### Wybrany tekst
**********
Zaczynam tęsknić za Ameryką. Nie jest to tylko tęsknota za moimi najbliższymi: córką, wnukami, przyjaciółmi. Brakuje mi klimatu tego kraju. Brakuje prywatnosci. W mojej Ostrołęce wszyscy wszystko muszą wiedzieć. Są wścibscy. Wszędzie wtykają nos. Dzwonią do drzwi bez uprzedzenia. Odwiedzają, kiedy mają na to ochotę, nie bacząc czy jest to dobry czas dla odwiedzanego.
Brakuje mi optymizmu i entuzjazmu. Moje ponad osiemdziesięcioletnie koleżanki
z kościoła św. Rity z Rochester nigdy nie opowiadały o chorobach i nieszczęściach i zawsze były uśmiechnięte. Tutaj na każdym kroku słyszy się narzekanie. Czasami muszę uciekać od ludzi, bo zamęczają mnie opowiadaniem o operacjach i różnych chorobowych przypadłościach.
Brakuje mi też szczerych pozdrowień mijanych na spacerze obcych ludzi. W moim mieście trzeba się dobrze znać, żeby się pozdrowić czy wyrazić jakieś miłe słowo.
„Dobrze, że znamy się z kościoła, to mogę z panią trochę porozmawiać” – rozczula mnie szczerością emerytowana nauczycielka z bloku. – „Gdyby nie to, nie śmiałabym zaczepić pani. Tu nie ma z kim rozmawiać” – żali się.
Brakuje mi papieru Bounty, którym można było dobrze wytrzeć kurze. Ten, który kupuję, wcale nie najtańszy, rwie się i jest mało przydatny.
Gdy byłam w Ameryce, krążyło powiedzenie, że kto zagościł w tym kraju, zawsze będzie do niego tęsknił. Jest to podobno przekleństwo Indian. Nie wiem, czy jest to prawdziwe, ale wiem, że gdybym mogła, natychmiast przekroczyłabym ocean.
Nie znaczy wcale, że w Polsce, a ściślej w Ostrołęce, czuję się źle. Przeciwnie. Jest orzeźwiajacy, słoneczny poranek. Z okna mojej sypialni widzę dorodne zielone drzewa iglaste i spacerujące po pożółkłej od upałów trawie stadko wron. Śpiew ptaków przycisza odgłosy trzepanych dywanów i pracujących narzędzi. Sąsiedzi wymieniają okna, drzwi, prowadzą różne domowe przeróbki.
Z kolei z okna kuchni obserwuję każdego poranka budzącą się do życia naszą małą mieszkaniową wspólnotę. Młodzi idą do pracy. Większość jest zmotoryzowana, niektórzy mają nawet po dwa samochody. Parking jest zapchany.
**********
[Wyodrębnione rekordy]
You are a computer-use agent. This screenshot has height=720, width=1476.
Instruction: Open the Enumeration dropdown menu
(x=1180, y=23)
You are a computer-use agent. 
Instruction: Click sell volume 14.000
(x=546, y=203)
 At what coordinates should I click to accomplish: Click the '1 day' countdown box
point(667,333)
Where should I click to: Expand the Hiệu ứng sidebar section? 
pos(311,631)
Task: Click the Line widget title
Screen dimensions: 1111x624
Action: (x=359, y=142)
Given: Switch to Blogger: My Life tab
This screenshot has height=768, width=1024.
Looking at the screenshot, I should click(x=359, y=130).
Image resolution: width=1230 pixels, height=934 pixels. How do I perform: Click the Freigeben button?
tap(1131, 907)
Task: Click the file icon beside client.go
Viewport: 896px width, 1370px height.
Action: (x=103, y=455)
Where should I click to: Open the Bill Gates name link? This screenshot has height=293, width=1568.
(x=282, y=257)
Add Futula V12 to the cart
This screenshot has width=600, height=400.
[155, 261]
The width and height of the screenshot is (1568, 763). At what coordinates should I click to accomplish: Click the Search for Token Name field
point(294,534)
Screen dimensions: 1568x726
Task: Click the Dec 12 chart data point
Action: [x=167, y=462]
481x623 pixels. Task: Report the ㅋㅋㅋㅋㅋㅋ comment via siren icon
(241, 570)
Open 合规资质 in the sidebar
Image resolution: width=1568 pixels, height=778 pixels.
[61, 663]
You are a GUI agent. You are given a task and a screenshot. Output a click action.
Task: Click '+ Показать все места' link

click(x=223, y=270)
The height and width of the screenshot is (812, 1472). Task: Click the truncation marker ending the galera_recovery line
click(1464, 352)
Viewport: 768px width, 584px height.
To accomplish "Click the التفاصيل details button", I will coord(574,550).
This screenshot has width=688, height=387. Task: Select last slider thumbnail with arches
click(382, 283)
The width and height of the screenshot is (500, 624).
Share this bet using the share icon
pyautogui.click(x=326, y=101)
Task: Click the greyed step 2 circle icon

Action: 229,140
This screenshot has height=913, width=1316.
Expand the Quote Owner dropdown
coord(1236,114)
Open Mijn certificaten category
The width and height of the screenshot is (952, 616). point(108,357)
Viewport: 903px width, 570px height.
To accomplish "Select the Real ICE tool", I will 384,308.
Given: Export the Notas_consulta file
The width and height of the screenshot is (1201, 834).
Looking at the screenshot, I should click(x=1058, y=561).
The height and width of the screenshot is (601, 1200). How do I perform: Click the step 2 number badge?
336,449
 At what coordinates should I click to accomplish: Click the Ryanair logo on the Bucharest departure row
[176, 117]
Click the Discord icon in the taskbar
**********
### Zadania
a. Zmień w rekordach, od ich pierwszego wiersza aż po wiersz z „Looking at the screenshot, I should click(x=359, y=130).” włącznie, „Instruction” na „Command” i podaj te wiersze ponownie bez innych zmian.
b. Jak mógłby dalej biec tekst o tęsknocie za Ameryką? Pociągnij go dalej od jego ostatniego zdania.

### Odpowiedzi po kolei
a.
You are a computer-use agent. This screenshot has height=720, width=1476.
Command: Open the Enumeration dropdown menu
(x=1180, y=23)
You are a computer-use agent. 
Command: Click sell volume 14.000
(x=546, y=203)
 At what coordinates should I click to accomplish: Click the '1 day' countdown box
point(667,333)
Where should I click to: Expand the Hiệu ứng sidebar section? 
pos(311,631)
Task: Click the Line widget title
Screen dimensions: 1111x624
Action: (x=359, y=142)
Given: Switch to Blogger: My Life tab
This screenshot has height=768, width=1024.
Looking at the screenshot, I should click(x=359, y=130).

b.
Do pomocy pracującym rodzicom włączają się dziadkowie. Jest to powszechne zjawisko w moim mieście. Prowadzą swoje wnuczęta do przedszkoli albo idą z nimi na spacer. Te młodsze śpią trochę dłużej i na zewnątrz wyprowadzane są nieco później. Podziwiam dziadków z mojej klatki, którzy każdego dnia oboje niańczą małego wnuczka. Babcia poprawia czapeczkę przy asyście dziadka, który majstruje coś przy dziecięcym wózeczku. Przepiękne i wzruszające przykłady miłości, poświęcenia, oddania. Tacy są ci dziadkowie.
Kocham moje miasto. Gdziekolwiek dotrę w swoich wędrówkach w poszukiwaniu ciekawych ludzi oraz zwyczajnej codzienności, nie ukrywam tego uczucia przywiązania do miasta mojej młodości, miasta lat szkolnych, pierwszej pracy, narodzin mojej córki.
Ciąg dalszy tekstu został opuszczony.